Byron A (de) wrote: 42nd street is a movie about...LEGS! and why shouldn't it be? This movie has some of the greatest musical numbers of all time, but far and away the best part of the movie is the legs. I wish I could spend the whole review talking about legs, but I can't.This movie is the first backstage musical of consequence. It has a slow paced plot leading up to 3 show stopping (in fact show ending) numbers. I am not going to pretend that the plot is complex or that the characters are groundbreaking. They are both just vehicles for the musical numbers and legs. I will say that they are both very good. The characters are likable and easy to empathize with. The plot keeps you interested. As a vehicle they are as good as they can be. If plots and characters are too good in a vehicle they overshadow the important parts of the movie, in fact taking away from them. The next paragraph will be about the bulk of the movie and the rest of the review will be about the musical numbers.This is a very observational film about 1930's America (without the great depression, even though it is expressly mentioned). There is one shot in particular where Dorothy calls Mr Denning, and he picks up the phone. He puts the receiver to his ear while he is still half asleep. When he finds out what is going on he jumps up to the microphone to have a proper conversation. That was the most realistic phone conversation on film until Tony Soprano said, "I'm still here." Now would be an appropriate time to discuss the racism of this film.

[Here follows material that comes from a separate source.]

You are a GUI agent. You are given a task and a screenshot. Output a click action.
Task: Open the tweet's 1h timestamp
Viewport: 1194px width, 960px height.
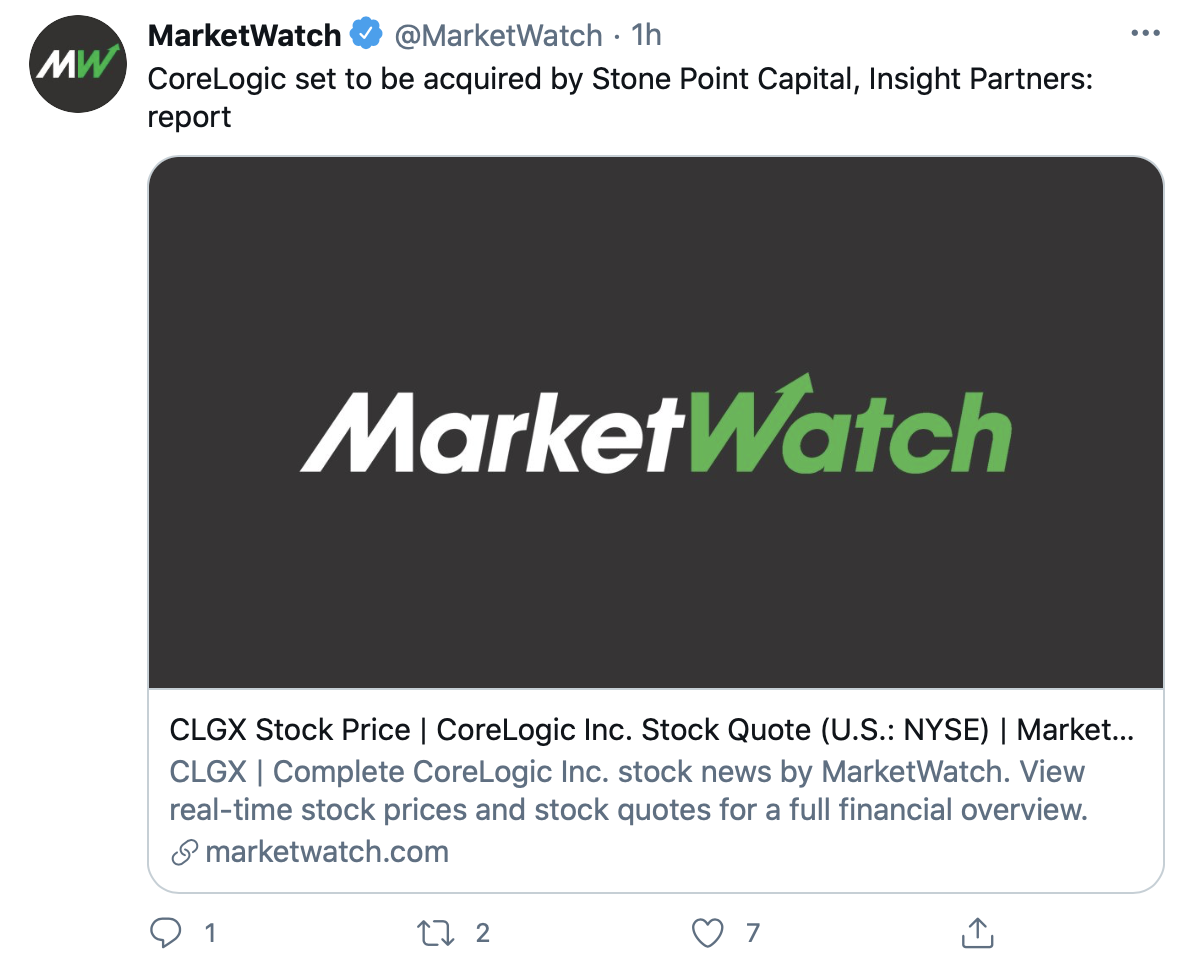point(646,36)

It is defended by the fact that it was observational. Many Africans were forced to take service positions, and they Bo Jangled it up or more tips. Also the performance of the train attendant was great.The musical numbers were a brilliant mix of choreography and cinematography. Many are familiar with Busby Berkly's work, but, in my opinion, his later work borders on the ridiculous. This is the movie where it is just enough spectacle not to be silly. I think that this movie could be remade, and made better with steadicam. The final number is what sparked my recent interest in tap dancing. I have to admit that I did not understand the rape scene. This number is easily the best number in the film. The only thing it lacked...LEGS!

Sharon W (mx) wrote: Keaton was fine. Douglas looks like he wanted to pickup a paycheck as he put his affairs in order. Reiner should go into rehab asap.

Mike S (au) wrote: Not the best film Sandler has been in, but it's also not the worst either. Mr. Deeds has its moments, I guess you have to be a big Sandler fan to enjoy this.